## TASK DETAILS:
Taking the line that contains "The Documentation Revolution (147, 180)" as the first, copy exactly every line through the last line of the records, and nothing else.

## RECORDS SUPPLIED:
== == ==

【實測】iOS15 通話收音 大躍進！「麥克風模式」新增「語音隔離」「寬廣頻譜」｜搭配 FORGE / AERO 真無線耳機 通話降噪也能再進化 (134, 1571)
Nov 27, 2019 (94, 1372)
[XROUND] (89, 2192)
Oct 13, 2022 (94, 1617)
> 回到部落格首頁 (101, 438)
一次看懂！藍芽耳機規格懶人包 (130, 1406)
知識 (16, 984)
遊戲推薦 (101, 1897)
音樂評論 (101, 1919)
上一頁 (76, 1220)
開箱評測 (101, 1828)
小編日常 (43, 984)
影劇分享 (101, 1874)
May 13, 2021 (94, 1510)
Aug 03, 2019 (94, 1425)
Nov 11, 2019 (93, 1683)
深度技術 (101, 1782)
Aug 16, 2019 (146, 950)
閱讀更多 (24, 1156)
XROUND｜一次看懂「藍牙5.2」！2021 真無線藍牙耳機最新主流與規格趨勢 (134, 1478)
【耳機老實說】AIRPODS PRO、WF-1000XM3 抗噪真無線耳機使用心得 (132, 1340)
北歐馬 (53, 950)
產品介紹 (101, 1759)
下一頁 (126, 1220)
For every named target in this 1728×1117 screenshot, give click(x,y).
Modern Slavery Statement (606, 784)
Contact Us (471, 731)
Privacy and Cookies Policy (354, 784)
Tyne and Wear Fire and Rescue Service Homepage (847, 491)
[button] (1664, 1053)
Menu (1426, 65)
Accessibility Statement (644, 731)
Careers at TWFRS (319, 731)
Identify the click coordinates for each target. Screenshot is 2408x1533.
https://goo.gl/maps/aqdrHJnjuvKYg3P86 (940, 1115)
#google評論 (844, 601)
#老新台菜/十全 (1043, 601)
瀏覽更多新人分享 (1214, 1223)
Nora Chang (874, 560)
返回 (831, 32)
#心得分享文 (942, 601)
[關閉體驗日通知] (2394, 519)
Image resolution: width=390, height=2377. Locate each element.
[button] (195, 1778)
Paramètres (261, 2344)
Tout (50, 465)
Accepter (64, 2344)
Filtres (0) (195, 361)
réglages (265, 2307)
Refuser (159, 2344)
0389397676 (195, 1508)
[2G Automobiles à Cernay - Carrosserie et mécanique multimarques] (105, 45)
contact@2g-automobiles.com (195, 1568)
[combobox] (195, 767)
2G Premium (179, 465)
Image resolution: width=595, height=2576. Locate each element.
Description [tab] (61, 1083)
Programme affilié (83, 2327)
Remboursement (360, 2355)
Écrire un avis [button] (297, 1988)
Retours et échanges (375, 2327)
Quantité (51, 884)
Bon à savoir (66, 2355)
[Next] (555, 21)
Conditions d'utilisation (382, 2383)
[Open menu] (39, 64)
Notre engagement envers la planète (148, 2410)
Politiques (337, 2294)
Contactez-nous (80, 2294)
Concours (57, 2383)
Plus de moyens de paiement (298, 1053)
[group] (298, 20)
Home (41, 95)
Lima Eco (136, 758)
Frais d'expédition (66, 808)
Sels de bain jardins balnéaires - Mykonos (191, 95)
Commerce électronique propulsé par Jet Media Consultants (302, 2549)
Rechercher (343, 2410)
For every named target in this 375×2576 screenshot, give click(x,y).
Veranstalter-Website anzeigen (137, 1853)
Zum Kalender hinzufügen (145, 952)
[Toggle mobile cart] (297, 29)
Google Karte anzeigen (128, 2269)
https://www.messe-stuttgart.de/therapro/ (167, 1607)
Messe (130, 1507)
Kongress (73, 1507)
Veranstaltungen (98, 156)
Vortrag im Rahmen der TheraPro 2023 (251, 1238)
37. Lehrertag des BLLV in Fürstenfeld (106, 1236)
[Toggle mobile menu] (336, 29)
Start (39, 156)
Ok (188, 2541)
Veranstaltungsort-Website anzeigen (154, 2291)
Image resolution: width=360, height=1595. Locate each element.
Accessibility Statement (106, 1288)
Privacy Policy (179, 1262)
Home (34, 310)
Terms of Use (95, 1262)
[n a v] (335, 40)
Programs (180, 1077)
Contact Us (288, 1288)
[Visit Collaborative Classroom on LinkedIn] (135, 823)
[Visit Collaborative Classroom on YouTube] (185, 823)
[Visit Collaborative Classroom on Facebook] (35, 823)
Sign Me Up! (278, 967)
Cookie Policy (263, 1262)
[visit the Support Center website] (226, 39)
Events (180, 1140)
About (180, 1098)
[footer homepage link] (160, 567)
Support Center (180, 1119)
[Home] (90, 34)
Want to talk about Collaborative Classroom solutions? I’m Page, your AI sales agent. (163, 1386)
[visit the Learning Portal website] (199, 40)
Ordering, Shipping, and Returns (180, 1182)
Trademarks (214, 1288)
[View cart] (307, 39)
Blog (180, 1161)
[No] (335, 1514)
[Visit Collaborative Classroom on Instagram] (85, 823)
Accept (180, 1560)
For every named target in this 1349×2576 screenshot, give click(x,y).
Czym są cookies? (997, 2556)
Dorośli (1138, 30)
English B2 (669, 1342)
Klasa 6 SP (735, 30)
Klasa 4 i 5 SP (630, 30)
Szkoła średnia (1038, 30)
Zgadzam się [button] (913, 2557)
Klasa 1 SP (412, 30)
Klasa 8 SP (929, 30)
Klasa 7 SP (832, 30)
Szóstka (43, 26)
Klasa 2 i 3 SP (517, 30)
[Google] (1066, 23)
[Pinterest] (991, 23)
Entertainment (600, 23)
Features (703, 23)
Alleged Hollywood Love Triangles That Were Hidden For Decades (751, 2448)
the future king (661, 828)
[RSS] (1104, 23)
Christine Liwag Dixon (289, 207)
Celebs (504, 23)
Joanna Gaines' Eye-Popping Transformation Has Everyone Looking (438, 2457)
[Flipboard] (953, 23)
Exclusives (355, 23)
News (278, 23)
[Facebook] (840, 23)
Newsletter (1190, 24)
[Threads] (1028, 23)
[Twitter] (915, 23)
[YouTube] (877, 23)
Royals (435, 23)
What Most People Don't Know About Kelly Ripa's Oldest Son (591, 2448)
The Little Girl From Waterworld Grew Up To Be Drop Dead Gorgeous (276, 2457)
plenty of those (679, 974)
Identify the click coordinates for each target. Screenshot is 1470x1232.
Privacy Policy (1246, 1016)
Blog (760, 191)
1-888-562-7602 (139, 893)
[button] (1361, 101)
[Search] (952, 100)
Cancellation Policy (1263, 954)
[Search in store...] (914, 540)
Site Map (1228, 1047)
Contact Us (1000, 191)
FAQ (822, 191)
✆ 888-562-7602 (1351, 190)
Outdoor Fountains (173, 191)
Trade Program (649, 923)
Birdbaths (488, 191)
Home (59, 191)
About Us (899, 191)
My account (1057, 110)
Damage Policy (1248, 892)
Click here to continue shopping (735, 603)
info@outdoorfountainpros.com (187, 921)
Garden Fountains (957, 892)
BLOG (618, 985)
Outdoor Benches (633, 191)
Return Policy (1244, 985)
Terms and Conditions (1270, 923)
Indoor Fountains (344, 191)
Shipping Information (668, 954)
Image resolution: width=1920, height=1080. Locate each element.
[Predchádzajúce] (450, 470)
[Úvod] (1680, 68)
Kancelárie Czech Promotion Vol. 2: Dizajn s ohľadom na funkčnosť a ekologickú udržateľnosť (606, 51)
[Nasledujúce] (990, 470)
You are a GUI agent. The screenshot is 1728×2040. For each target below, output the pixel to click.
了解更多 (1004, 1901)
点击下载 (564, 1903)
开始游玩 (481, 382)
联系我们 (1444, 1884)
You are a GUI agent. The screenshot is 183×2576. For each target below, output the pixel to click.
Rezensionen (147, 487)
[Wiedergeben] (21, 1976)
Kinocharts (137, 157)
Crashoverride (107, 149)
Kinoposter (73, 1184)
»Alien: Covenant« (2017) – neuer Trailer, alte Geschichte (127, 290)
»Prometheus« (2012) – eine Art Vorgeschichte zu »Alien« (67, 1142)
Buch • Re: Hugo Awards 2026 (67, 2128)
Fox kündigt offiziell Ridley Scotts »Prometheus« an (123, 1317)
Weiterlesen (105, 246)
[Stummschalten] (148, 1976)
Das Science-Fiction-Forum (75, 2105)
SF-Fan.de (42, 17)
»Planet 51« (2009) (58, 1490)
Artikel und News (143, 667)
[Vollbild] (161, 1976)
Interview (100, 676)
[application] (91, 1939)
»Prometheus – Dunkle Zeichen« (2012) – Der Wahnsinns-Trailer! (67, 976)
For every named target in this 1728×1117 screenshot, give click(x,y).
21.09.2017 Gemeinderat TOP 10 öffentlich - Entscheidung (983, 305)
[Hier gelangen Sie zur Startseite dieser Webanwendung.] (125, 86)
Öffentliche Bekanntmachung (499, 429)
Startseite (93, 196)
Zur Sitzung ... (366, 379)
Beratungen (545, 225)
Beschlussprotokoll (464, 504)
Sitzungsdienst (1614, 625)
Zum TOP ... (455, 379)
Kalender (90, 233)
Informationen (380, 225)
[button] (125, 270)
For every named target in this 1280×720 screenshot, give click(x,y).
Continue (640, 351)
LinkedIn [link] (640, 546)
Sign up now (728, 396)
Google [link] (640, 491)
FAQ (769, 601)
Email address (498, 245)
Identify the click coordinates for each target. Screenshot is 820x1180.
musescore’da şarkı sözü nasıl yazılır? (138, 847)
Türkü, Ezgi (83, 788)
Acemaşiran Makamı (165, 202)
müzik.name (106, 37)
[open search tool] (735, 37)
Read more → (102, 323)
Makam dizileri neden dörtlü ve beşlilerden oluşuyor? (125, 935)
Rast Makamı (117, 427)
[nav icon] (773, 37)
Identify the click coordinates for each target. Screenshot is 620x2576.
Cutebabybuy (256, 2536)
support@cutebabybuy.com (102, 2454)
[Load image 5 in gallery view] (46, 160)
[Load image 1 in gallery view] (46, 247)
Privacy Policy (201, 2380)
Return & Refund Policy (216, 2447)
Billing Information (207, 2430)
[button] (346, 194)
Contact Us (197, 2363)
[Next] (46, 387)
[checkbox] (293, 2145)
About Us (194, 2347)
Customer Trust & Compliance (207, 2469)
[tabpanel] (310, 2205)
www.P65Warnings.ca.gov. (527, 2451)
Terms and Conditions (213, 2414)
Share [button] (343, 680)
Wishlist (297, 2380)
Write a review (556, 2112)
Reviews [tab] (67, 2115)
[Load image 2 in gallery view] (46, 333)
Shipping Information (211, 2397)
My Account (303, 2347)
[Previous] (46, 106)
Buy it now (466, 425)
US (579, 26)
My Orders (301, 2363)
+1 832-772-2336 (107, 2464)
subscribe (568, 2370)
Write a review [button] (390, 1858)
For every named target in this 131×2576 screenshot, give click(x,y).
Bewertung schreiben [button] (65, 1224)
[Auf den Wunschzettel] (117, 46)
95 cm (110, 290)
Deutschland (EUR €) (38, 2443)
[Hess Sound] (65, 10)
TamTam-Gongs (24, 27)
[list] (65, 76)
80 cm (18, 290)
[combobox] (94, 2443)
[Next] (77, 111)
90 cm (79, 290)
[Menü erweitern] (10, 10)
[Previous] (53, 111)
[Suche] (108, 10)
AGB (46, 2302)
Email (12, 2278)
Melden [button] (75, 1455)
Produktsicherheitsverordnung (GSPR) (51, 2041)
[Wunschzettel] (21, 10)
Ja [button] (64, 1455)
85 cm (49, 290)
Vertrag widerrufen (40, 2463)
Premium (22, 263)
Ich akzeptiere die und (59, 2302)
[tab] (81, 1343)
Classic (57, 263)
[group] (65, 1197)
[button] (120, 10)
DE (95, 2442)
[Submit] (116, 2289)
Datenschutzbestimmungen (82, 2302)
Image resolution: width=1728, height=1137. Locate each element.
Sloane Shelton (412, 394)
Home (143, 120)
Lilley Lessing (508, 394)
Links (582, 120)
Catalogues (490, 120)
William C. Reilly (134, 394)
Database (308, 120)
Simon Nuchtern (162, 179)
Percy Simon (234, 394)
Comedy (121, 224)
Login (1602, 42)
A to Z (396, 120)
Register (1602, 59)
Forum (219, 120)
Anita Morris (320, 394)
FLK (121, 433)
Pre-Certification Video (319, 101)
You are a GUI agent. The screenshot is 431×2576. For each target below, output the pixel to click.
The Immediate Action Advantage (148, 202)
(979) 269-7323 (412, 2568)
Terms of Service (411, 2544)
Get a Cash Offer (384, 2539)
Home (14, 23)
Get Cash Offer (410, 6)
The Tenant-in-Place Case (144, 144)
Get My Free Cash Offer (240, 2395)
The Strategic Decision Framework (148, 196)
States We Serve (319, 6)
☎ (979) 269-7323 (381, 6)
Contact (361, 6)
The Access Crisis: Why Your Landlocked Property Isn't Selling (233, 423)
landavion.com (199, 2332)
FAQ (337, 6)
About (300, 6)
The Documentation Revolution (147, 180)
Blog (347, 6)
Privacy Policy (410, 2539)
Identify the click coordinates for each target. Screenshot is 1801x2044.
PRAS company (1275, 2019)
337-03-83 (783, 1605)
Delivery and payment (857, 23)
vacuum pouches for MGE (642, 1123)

== == ==

## TASK RESPONSE:
The Documentation Revolution (147, 180)
Blog (347, 6)
Privacy Policy (410, 2539)
Identify the click coordinates for each target. Screenshot is 1801x2044.
PRAS company (1275, 2019)
337-03-83 (783, 1605)
Delivery and payment (857, 23)
vacuum pouches for MGE (642, 1123)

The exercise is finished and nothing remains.